Schon lange wird sie diskutiert, die tägliche Turnstunde oder Bewegungseinheit. Flächendeckend gibt es sie noch nicht. Doch mittlerweile hat das Burgenland hier eine Vorreiterrolle eingenommen: An 71 Prozent der Schulen wurde die tägliche Bewegungseinheit bereits umgesetzt. „Es ist ganz wichtig, dass wir die Kinder in Bewegung bringen“, betont Sportlandesrat Heinrich Dorner.
Es ist ganz zentral, die Kinder in Bewegung zu bringen. Die Pandemie hat vieles unmöglich gemacht, unsere Kinder mussten darunter am meisten leiden.
Heinrich Dorner, Sportlandesrat
Gesundheit wichtig
Auch Hans Niessl, Präsident von Sport Austria, hob die Bedeutung des Sports für die psychische und physische Gesundheit unserer Kinder hervor. „Die tägliche Bewegungseinheit ist gekommen, um zu bleiben“, meinte Niessl.
Für eine Umsetzung braucht es die Unterstützung der Sport-Dachverbände ASKÖ, ASVÖ und Sportunion. Sie bringen qualifizierte Trainer in die Schulen. Dabei wird darauf Wert gelegt, dass die Coaches aus Vereinen in der Umgebung kommen, um hier eine Verbindung zu schaffen. Schließlich geht es auch darum, Nachwuchs für die Vereine aufzubauen.
Lesen, schreiben, rechnen zu können ist ganz wichtig. Aber Bewegung ist genauso wichtig. Das müssen wir auch ins Bewusstsein unserer Gesellschaft bringen.

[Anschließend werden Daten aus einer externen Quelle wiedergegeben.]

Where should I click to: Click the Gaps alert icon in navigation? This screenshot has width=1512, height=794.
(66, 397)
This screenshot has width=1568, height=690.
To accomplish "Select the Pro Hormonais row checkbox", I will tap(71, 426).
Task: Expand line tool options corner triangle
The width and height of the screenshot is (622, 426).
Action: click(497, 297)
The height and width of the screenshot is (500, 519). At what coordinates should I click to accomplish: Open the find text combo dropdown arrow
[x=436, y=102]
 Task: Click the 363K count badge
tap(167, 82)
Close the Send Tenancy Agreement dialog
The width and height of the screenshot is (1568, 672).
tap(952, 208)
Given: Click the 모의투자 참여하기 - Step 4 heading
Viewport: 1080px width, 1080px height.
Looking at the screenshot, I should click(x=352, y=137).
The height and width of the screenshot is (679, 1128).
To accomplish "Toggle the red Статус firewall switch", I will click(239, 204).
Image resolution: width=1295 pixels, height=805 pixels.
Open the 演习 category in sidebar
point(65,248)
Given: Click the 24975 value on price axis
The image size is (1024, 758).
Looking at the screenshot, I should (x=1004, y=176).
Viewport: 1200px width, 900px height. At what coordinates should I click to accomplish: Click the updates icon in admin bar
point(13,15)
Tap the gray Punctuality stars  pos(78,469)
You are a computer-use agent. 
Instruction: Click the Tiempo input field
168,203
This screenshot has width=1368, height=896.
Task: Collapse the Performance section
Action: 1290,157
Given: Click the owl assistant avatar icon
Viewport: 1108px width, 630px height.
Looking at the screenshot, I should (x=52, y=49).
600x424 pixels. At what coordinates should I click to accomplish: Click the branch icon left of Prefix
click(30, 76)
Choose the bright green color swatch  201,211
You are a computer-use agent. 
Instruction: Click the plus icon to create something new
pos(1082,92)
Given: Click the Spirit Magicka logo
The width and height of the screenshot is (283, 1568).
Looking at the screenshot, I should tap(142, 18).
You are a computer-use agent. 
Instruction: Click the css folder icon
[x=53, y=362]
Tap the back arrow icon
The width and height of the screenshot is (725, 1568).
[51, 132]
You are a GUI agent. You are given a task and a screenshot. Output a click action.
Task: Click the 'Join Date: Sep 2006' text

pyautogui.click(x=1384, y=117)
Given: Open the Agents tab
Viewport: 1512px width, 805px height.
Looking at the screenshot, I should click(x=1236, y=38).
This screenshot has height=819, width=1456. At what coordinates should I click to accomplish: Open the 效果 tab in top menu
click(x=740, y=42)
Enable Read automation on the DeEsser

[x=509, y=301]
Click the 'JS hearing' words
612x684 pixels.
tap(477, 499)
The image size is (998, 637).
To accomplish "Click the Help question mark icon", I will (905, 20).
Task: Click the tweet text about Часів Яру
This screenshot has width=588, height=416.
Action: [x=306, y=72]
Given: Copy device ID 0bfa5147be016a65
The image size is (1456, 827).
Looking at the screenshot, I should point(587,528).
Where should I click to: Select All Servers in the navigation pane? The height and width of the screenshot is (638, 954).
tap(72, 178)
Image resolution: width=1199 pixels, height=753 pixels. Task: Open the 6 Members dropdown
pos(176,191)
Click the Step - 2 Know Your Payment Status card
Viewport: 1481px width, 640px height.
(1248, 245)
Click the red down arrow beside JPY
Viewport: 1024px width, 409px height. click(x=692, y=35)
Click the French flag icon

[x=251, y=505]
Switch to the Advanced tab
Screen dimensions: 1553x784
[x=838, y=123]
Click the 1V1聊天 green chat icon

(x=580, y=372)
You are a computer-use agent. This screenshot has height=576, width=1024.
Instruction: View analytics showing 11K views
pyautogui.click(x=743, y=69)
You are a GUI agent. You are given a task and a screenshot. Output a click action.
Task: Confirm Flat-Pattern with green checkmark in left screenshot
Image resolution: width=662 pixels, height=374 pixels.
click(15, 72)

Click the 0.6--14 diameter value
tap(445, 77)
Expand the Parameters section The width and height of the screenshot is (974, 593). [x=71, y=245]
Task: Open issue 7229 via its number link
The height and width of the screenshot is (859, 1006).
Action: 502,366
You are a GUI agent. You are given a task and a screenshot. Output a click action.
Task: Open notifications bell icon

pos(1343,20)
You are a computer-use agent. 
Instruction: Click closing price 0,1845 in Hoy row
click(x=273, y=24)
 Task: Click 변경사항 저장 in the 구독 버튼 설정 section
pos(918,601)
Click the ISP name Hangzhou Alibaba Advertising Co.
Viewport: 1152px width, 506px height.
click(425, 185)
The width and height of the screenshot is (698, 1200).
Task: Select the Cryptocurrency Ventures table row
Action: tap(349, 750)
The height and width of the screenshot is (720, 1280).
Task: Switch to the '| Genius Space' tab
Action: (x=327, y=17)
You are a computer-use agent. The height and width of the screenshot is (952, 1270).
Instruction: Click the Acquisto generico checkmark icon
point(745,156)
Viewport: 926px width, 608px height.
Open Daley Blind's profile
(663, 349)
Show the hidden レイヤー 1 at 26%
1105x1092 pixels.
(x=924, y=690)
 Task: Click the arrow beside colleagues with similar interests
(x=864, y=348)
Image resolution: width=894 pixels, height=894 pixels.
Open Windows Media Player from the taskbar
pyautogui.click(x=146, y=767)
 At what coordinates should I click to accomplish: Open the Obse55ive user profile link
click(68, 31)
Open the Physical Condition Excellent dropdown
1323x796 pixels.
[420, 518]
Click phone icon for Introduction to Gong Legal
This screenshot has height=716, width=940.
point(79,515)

Hans Niessl, Präsident von Sport Austria
Finanzierung ist zu klären
Eine weitere wesentliche Voraussetzung dafür, dass die tägliche Sportstunde nicht nur bleiben, sondern auch ausgebaut werden kann, ist natürlich die Finanzierung. Steigende Energiekosten stellen vor allem für den Hallenbetrieb ein großes Problem dar. Um den zu garantieren, müssen Lösungen gefunden werden, wie etwa das Umrüsten auf Photovoltaik, aber auch das Ausschütten von Fördermitteln. Genau das soll neben anderen Themen bei der Konferenz der Landessportreferenten am Freitag in Oberpullendorf diskutiert werden.